● Prompt:
Quote exactly and only this range of lines in the data below: the line that holds "КУЛОНЫ, БУСЫ, МЕДАЛЬОНЫ (148, 353)" to the line that holds "Prom (489, 744)", both included.

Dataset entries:
******

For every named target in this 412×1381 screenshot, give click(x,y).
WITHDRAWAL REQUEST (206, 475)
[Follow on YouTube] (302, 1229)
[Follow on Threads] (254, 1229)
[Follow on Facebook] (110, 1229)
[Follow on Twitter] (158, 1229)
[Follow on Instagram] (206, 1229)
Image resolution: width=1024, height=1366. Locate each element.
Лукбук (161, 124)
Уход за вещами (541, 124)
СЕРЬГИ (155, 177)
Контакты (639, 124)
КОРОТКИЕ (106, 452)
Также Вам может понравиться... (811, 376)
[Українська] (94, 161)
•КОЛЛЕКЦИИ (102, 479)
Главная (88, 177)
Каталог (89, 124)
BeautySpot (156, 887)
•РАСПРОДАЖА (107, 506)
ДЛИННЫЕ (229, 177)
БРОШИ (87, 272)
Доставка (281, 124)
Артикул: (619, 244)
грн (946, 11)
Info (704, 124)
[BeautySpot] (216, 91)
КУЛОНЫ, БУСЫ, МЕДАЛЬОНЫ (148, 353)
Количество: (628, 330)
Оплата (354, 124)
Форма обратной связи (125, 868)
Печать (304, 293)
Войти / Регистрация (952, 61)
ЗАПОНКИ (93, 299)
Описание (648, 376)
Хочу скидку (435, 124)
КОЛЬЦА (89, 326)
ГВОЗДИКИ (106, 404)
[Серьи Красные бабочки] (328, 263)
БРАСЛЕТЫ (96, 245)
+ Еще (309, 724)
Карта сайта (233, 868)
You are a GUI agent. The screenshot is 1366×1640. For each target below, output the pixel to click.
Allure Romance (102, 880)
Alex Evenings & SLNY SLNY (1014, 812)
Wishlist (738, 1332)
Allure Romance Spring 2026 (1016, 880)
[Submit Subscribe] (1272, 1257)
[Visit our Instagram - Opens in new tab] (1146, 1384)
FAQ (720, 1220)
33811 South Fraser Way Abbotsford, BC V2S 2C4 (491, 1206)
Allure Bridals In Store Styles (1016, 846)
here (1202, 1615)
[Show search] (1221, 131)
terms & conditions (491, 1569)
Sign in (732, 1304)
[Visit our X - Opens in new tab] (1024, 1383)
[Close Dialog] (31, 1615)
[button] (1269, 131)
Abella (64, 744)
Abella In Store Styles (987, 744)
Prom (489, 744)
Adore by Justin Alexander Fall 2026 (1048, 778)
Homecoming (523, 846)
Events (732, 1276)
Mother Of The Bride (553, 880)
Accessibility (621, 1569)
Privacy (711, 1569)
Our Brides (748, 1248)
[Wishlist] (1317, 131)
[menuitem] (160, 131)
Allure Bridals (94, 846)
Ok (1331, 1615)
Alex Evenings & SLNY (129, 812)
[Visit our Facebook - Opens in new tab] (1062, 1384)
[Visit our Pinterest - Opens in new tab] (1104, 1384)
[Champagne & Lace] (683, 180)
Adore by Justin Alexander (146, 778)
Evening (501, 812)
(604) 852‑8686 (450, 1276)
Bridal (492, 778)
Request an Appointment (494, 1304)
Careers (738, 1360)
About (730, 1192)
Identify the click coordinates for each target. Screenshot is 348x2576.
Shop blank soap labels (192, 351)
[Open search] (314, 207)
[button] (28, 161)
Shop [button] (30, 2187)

******

● Written response:
КУЛОНЫ, БУСЫ, МЕДАЛЬОНЫ (148, 353)
Количество: (628, 330)
Оплата (354, 124)
Форма обратной связи (125, 868)
Печать (304, 293)
Войти / Регистрация (952, 61)
ЗАПОНКИ (93, 299)
Описание (648, 376)
Хочу скидку (435, 124)
КОЛЬЦА (89, 326)
ГВОЗДИКИ (106, 404)
[Серьи Красные бабочки] (328, 263)
БРАСЛЕТЫ (96, 245)
+ Еще (309, 724)
Карта сайта (233, 868)
You are a GUI agent. The screenshot is 1366×1640. For each target below, output the pixel to click.
Allure Romance (102, 880)
Alex Evenings & SLNY SLNY (1014, 812)
Wishlist (738, 1332)
Allure Romance Spring 2026 (1016, 880)
[Submit Subscribe] (1272, 1257)
[Visit our Instagram - Opens in new tab] (1146, 1384)
FAQ (720, 1220)
33811 South Fraser Way Abbotsford, BC V2S 2C4 (491, 1206)
Allure Bridals In Store Styles (1016, 846)
here (1202, 1615)
[Show search] (1221, 131)
terms & conditions (491, 1569)
Sign in (732, 1304)
[Visit our X - Opens in new tab] (1024, 1383)
[Close Dialog] (31, 1615)
[button] (1269, 131)
Abella (64, 744)
Abella In Store Styles (987, 744)
Prom (489, 744)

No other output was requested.